* _Exercise requirements_
Below are records that contain pictures; transcribe the text exactly and omit the pictures.

----- Material to process

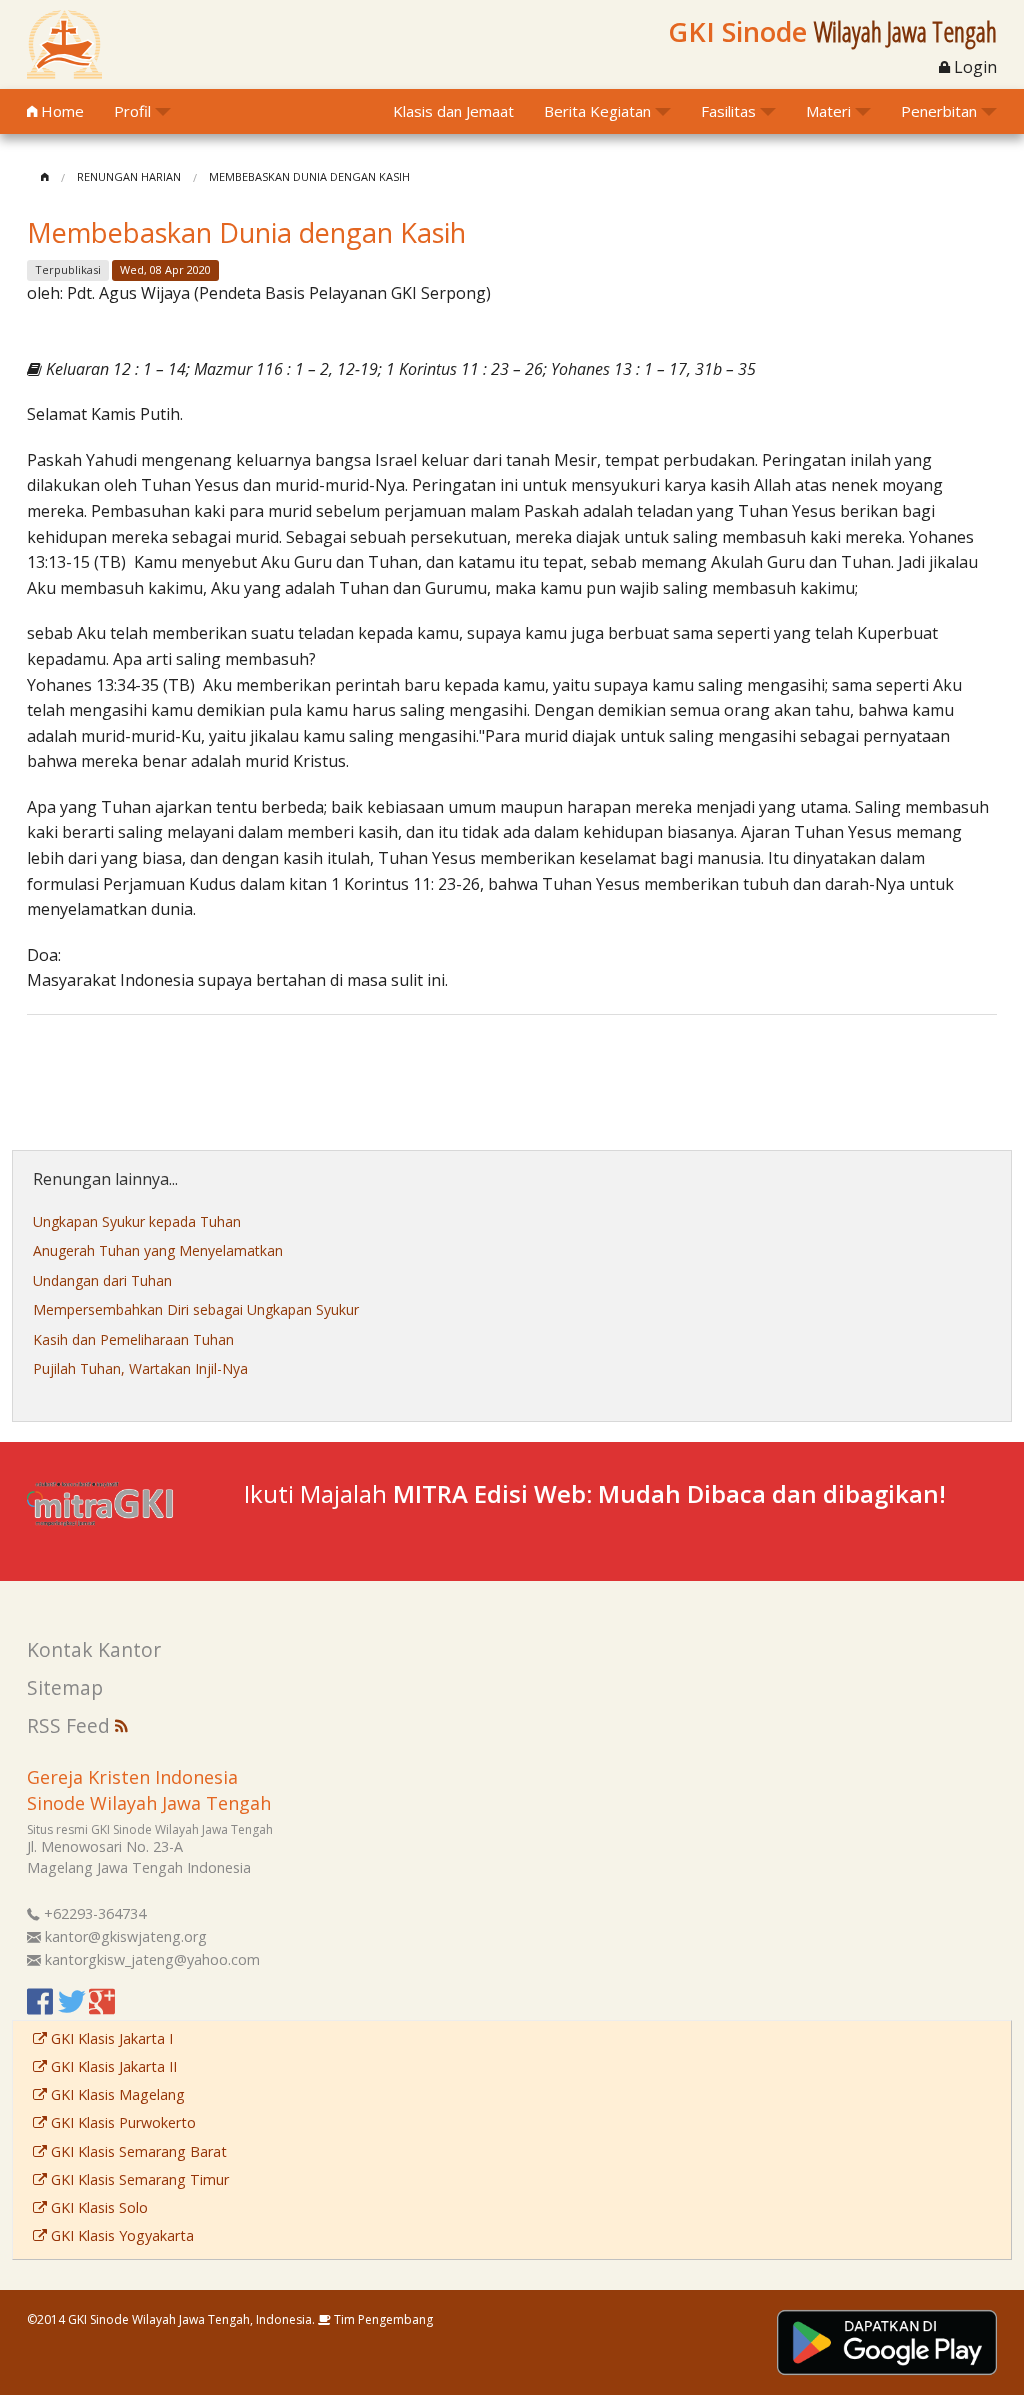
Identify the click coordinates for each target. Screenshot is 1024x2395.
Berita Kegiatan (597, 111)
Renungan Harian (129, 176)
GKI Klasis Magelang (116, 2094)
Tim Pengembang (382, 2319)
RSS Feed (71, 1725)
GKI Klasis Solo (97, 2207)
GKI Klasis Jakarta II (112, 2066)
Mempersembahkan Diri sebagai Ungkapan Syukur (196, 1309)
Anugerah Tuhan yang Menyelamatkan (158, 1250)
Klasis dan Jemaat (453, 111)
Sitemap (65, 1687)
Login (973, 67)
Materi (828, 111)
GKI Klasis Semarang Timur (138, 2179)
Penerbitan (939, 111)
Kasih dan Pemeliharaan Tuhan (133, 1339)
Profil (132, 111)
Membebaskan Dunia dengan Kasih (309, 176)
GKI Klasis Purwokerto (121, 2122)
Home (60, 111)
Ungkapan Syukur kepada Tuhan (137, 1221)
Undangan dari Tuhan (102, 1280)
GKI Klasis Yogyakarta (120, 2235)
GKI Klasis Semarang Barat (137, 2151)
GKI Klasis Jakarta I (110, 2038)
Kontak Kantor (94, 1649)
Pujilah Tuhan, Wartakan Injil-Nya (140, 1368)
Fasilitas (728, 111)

----------

* _Output of the exercise_
Identify the click coordinates for each target. Screenshot is 1024x2395.
Berita Kegiatan (597, 111)
Renungan Harian (129, 176)
GKI Klasis Magelang (116, 2094)
Tim Pengembang (382, 2319)
RSS Feed (71, 1725)
GKI Klasis Solo (97, 2207)
GKI Klasis Jakarta II (112, 2066)
Mempersembahkan Diri sebagai Ungkapan Syukur (196, 1309)
Anugerah Tuhan yang Menyelamatkan (158, 1250)
Klasis dan Jemaat (453, 111)
Sitemap (65, 1687)
Login (973, 67)
Materi (828, 111)
GKI Klasis Semarang Timur (138, 2179)
Penerbitan (939, 111)
Kasih dan Pemeliharaan Tuhan (133, 1339)
Profil (132, 111)
Membebaskan Dunia dengan Kasih (309, 176)
GKI Klasis Purwokerto (121, 2122)
Home (60, 111)
Ungkapan Syukur kepada Tuhan (137, 1221)
Undangan dari Tuhan (102, 1280)
GKI Klasis Yogyakarta (120, 2235)
GKI Klasis Semarang Barat (137, 2151)
GKI Klasis Jakarta I (110, 2038)
Kontak Kantor (94, 1649)
Pujilah Tuhan, Wartakan Injil-Nya (140, 1368)
Fasilitas (728, 111)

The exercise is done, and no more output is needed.